The Guide overviews key laws and regulations in the numerous countries it covers. The major update for New Zealand, since the guide was finished, is the debate on how FTTP roll out should be funded, and what regulatory conditions should be in place. Government is seeking to change the regime it put in place in 2011 which had copper at cost based pricing competing with the wholesale pricing for FTTP. Government seeks to increase the copper price and, depending on the solution adopted, enable forced migration customers away from copper to fibre.
Both Australia and New Zealand are like lab experiments in the world of rolling out fibrebased networks (FTTN and FTTP), and the funding issues that raises, with both countries looking at major changes away from earlier decisions.
Ironically, Australia and New Zealand are moving in reverse directions:
- Australia started with a massive Government funded FTTP roll-out, involving shutting down competition from other networks (including cable) to force migrate customers.
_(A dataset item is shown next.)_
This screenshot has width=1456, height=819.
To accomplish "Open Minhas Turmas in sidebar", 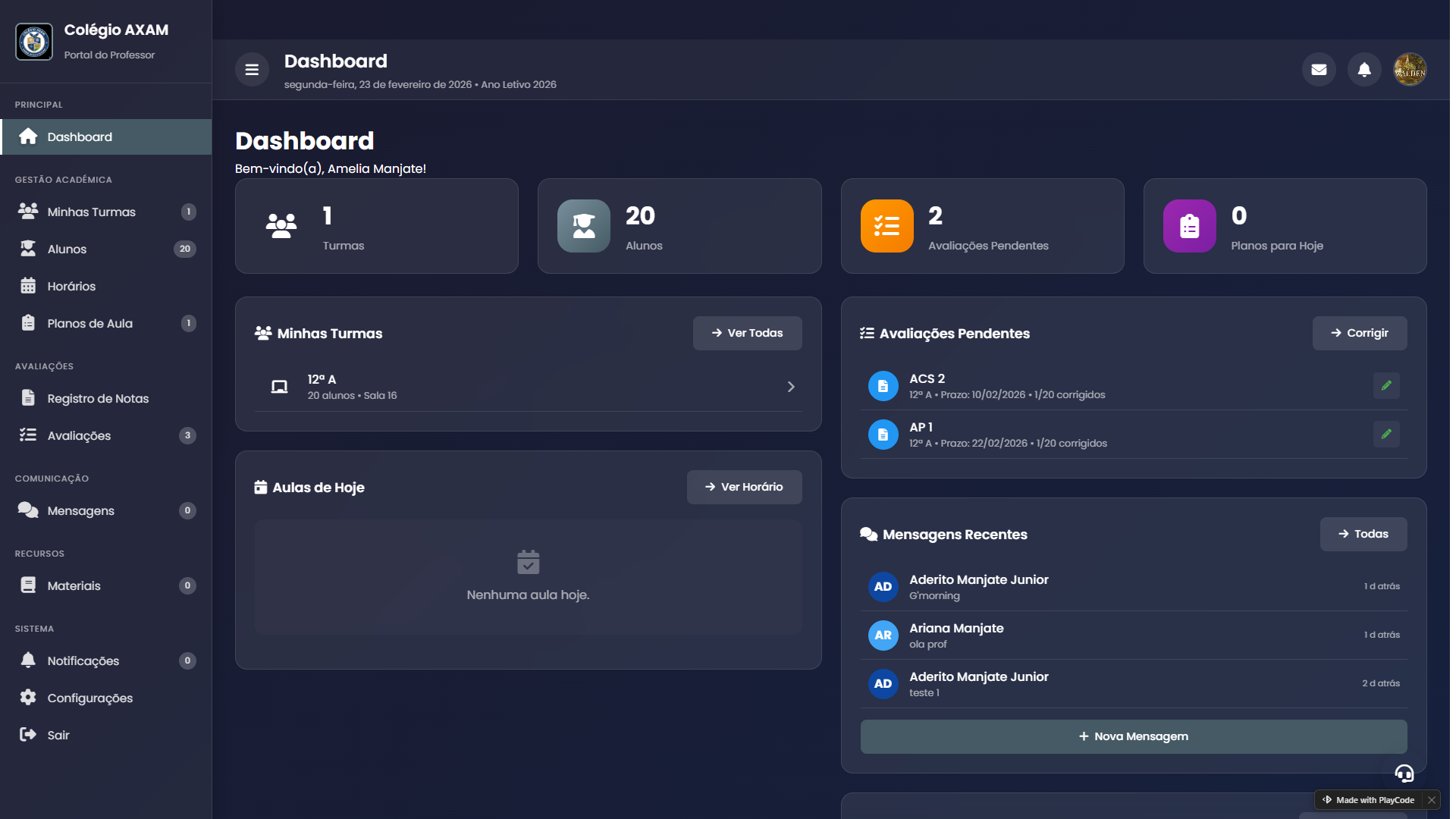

The new incoming Government is reversing this by replacing the FTTP model with FTTN, and by encouraging competition with the new fibre network.
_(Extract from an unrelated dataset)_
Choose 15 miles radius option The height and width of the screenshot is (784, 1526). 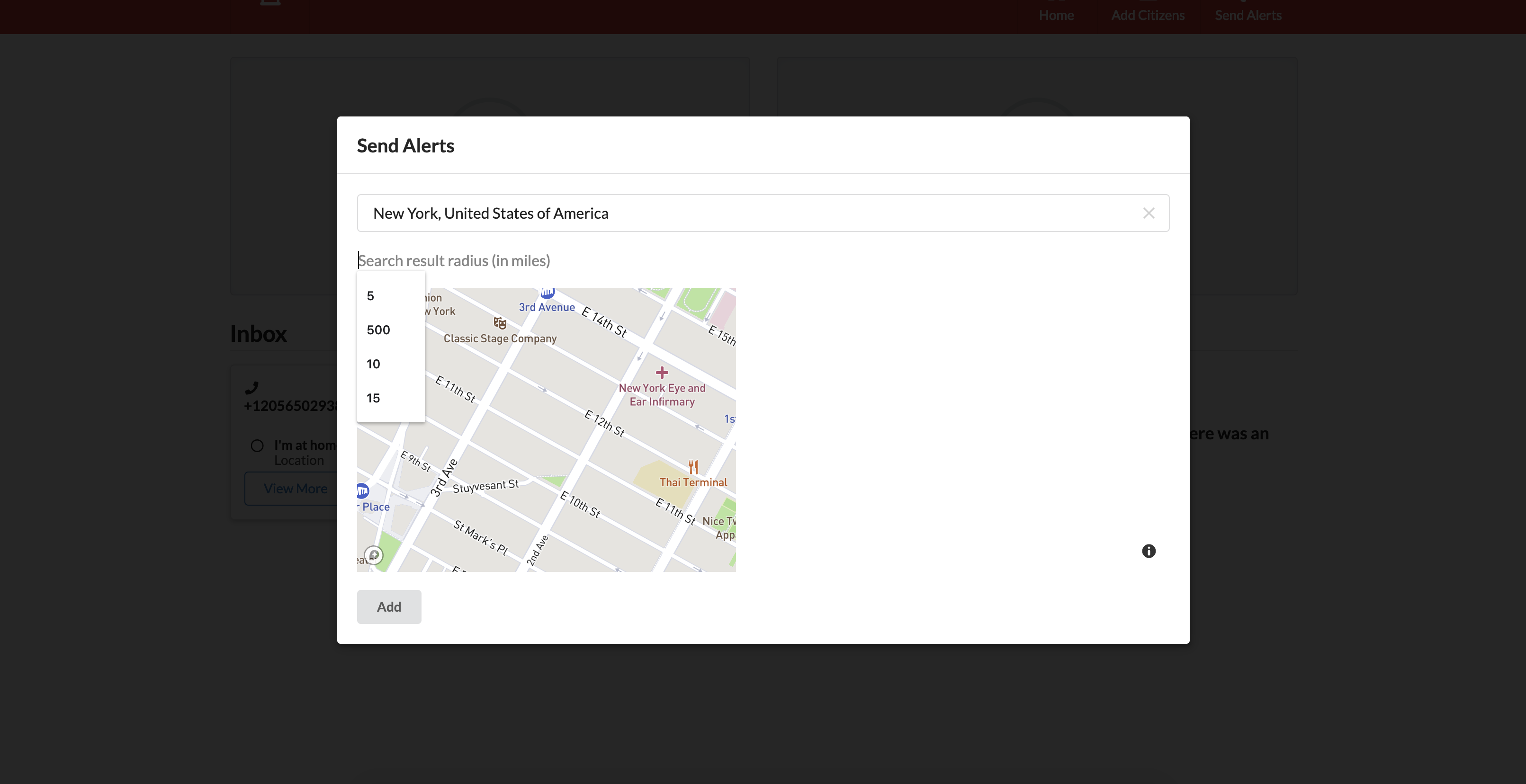373,398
- NZ started with FTTN, which was installed, and then moved to FTTP funded by PPPs. For FTTP it started with copper pricing being set at cost (after a transitional period) to compete with FTTP. It now wants to move to increase the copper pricing above cost and, depending on the solution adopted, to stop competition by enabling forced migration; increasing copper pricing above cost inhibits the competitive constraint anyway.
The NZ Government plans are strenuously opposed. It claims that it is not moving the copper price above cost as it is using the FTTP commercially negotiated price as a proxy in the cost methodology. That claim is not correctly made. The proposed approach also has Government overriding the regulator’s decision on copper pricing.
In Australia, the incoming Government is reviewing how to make changes to transition the approach from FTTP to FTTN. In parallel, the regulator, ACCC, is finalising the regulatory regime in which the separated fibre network company (for FTTP and now FTTN) will operate This month sees the final stanza in a contentious debate around the key regulatory document: NBN’s Special Access Undertaking. On 20 November, an all but final draft has been released: it is likely to go fully final in December. ACCC consider that the Undertaking is sufficiently technology neutral to work with FTTN even though it was developed in the expectation that FTTP would be the network.